# Work request:
Extract all lines from the data beneath that include the word "will".

(Beginning of Data to examine)

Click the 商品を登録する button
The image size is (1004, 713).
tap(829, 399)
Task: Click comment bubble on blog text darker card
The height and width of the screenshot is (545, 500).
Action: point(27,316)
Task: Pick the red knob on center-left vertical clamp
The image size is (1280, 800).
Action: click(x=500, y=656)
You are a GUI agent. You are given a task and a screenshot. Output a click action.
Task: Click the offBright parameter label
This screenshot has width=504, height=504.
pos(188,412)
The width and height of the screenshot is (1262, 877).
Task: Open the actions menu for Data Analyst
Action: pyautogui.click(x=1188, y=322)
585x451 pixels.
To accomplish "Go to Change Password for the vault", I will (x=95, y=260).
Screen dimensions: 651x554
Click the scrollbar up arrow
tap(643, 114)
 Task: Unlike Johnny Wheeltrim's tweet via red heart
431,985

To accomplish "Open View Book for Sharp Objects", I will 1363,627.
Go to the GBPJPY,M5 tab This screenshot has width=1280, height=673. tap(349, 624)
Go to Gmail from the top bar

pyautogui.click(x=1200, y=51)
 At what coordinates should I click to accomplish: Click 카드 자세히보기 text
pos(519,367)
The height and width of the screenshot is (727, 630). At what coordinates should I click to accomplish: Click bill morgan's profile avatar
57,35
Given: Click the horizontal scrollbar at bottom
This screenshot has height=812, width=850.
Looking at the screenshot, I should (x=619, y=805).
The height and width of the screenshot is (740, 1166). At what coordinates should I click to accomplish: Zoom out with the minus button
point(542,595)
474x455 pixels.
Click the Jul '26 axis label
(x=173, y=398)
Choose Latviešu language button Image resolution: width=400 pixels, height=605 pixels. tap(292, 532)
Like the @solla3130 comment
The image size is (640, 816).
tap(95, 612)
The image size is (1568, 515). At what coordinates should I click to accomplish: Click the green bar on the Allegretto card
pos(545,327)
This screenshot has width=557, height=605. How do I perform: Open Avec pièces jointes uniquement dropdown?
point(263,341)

(End of Data to examine)

# Response:
To accomplish "Go to Change Password for the vault", I will (x=95, y=260).
To accomplish "Open View Book for Sharp Objects", I will 1363,627.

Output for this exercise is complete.